Let’s come at this from the other direction. Suppose I find a non-normalizing term X of type false (like that produced by Girard’s paradox if we leave off stratification). What happens when I try to type check this?

id(X): ==(X, rec_0(0, X))

Where id is the constructor of the propositional equality type and rec_0 is the recursor for False.

1 comments

What you say is kind of interesting but I get the impression that we are talking past each other.

id(X): ==(X, rec_0(0, X))

Sorry, what's this supposed mean, is it a definition? The propositional equality type has two or three arguments, I only see one (X) here, if as you say "id" is propositional equality.
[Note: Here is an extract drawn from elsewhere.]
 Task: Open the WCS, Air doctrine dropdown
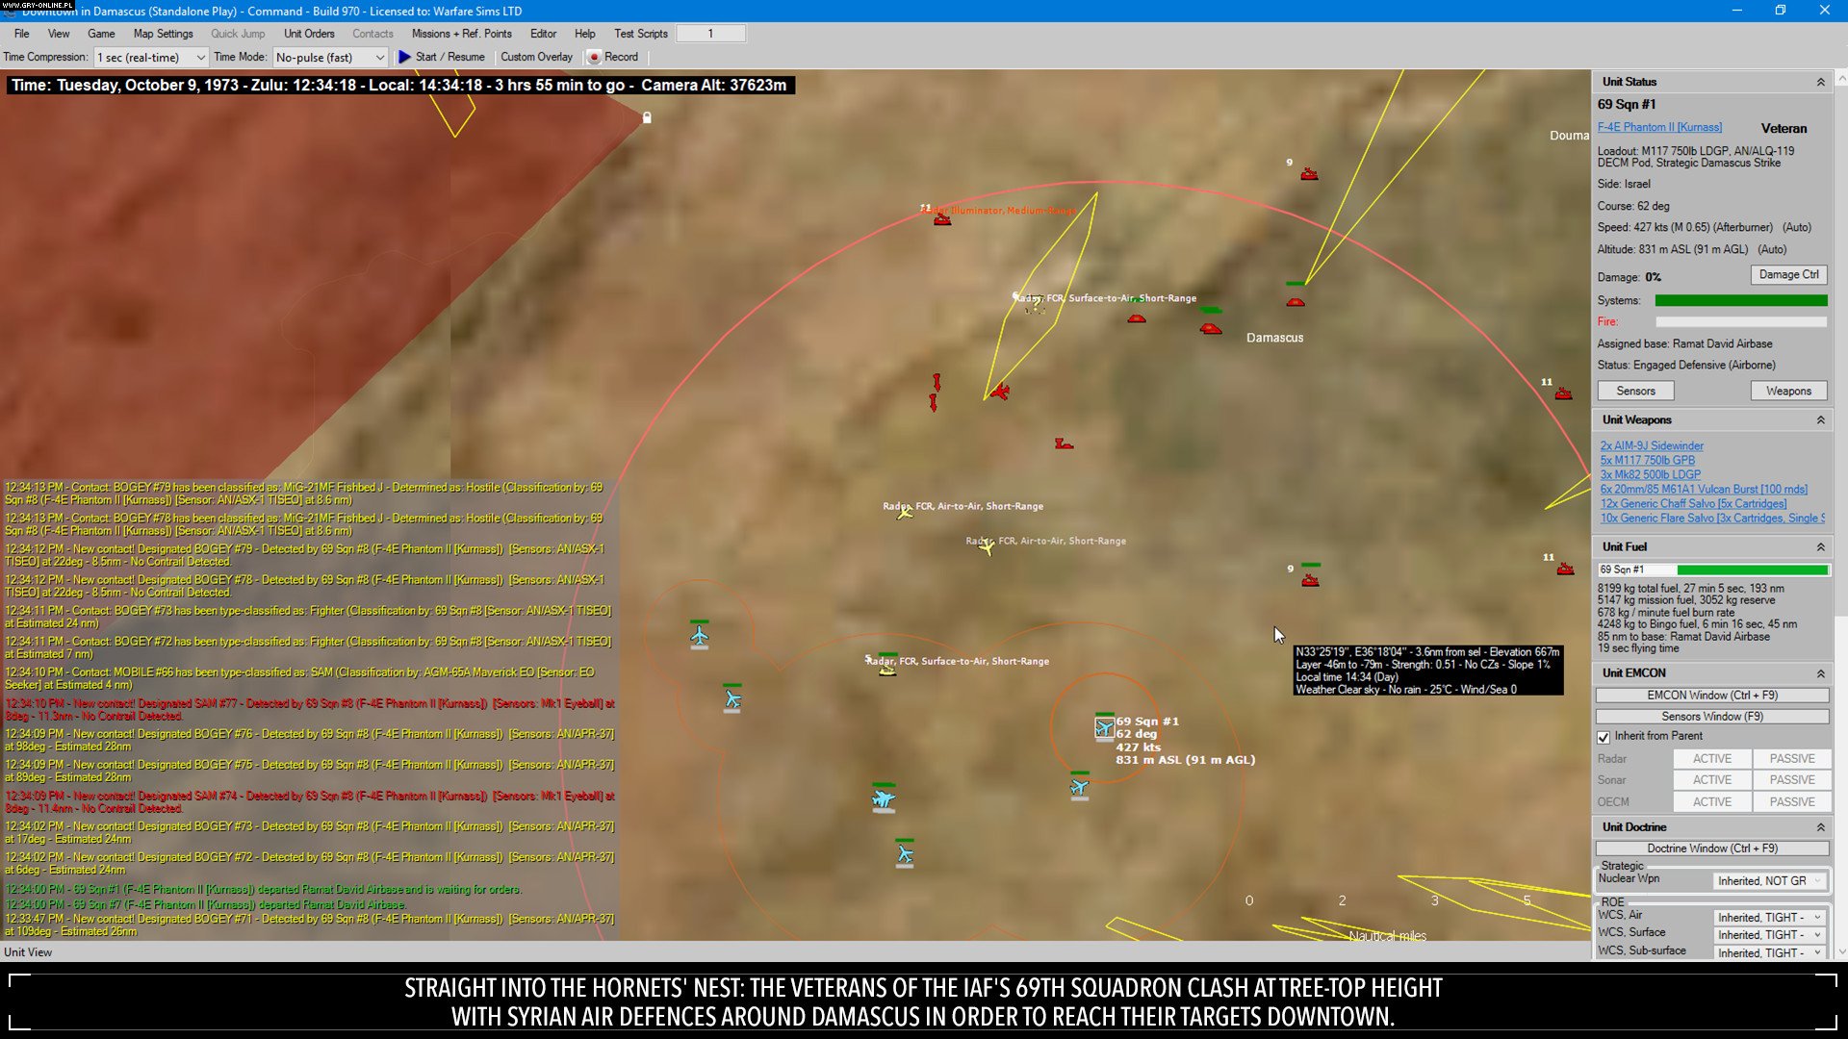coord(1769,917)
In any case, nothing peculiar happens when we check a trace-annotated proof of bottom. We are free to use any particular finite-step unfolding of the non-normalizing proof.

We also don't need any paradox or inconsistency for a non-normalizing term, it is enough to work in ETT in a typing context which implies bottom, or which contains an undecidable equational theory, e.g. the rules of the SK-calculus.

> The actual proofs of decidability of type checking (e.g. from Martin-Löf‘s original paper) are conditioned on the normalization theorem

Decidability of type checking is always relative to a particular surface/raw syntax. A trace-annotated raw syntax does not need a normalization assumption for type checking.

I left the first argument of the equality type implicit, written fully it’s ==(0, X, rec_0(0, X)) since those terms are both of type 0.

The overall expression is shorthand for any term whose typechecking involves that type assertion. For example, type checking passing the term to the left of the colon to an identity lambda with argument type of the term to the right of the colon (λ(x: ==(0, X, rec_0(0, X))).x)(id(X)) will pass iff the left term’s type is right term.

I’m not talking about extensional type theories here (as Idris/MLTT is not extensional), so I don’t think I understand the relevance of the trace annotated proof. Idris will let you write the term I have above without any trace annotations so its typechecker must do something with it.

You’re right that a trace-annotated raw syntax doesn’t need normalization assumptions, but Idris is not trace annotated; the type checking algorithm is required to perform any normalization required without further direction from the user.